Calls for Trump’s impeachment after “evil” announcement about police rights

Donald Trump’s latest plan to “clean up” Washington, D.C. has ignited fierce backlash and renewed calls for impeachment.

On Monday, the president announced a sweeping crackdown on crime in the capital, pledging there would be no “Mr Nice Guy” approach. Among the measures: ordering the homeless to “move out IMMEDIATELY” and deploying the National Guard for a 30-day federal takeover of the city’s Metropolitan Police Department.

“Before the tents, squalor, filth, and Crime, it was the most beautiful Capital in the World. It will soon be that again,” Trump posted on Truth Social.

Framing D.C. as a “sanctuary for illegal alien criminals” plagued by “lawlessness,” Trump claimed the city’s homicide rates outpace Bogotá and Mexico City, despite official data showing violent crime at a 30-year low. He invoked Section 740 of the District of Columbia Home Rule Act to justify the federal intervention, with 800 National Guard troops now patrolling the streets, per Politico.

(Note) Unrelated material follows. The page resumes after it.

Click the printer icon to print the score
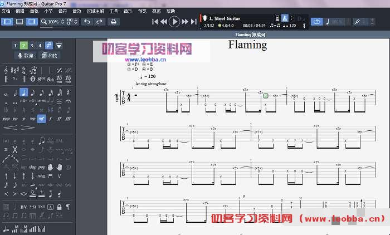click(x=114, y=22)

Perhaps most controversially, Trump declared that officers can “do whatever the hell they want” when met with hostility.

“That’s the only language they understand,” he told reporters. “You spit, and we hit, and they can hit real hard.”

‘Unsettling and unprecedented’
D.C. Mayor Muriel Bowser called the move “unsettling and unprecedented,” though “not totally surprising” given Trump’s past rhetoric.

Online, critics labeled the move authoritarian. “The Trump police state is upon us,” one Reddit user wrote. Others called the remarks “evil” and “a road map” to increased police violence, warning it normalizes the idea that law enforcement needs “special permission to break skulls.”

Legal questions linger over LA crackdown
The D.C. takeover comes as Trump faces a legal challenge over his use of the National Guard during immigration protests in Los Angeles in June, an unprecedented federal deployment without a governor’s consent.

California officials argue it violated the foundational principle that states control their own National Guard units, calling it “a clear violation of the most fundamental principles of our Nation’s founding.” The administration maintains the move was legal under existing statutes.

For Trump, the message is clear: “This is liberation day in D.C., and we’re going to take our capital back.”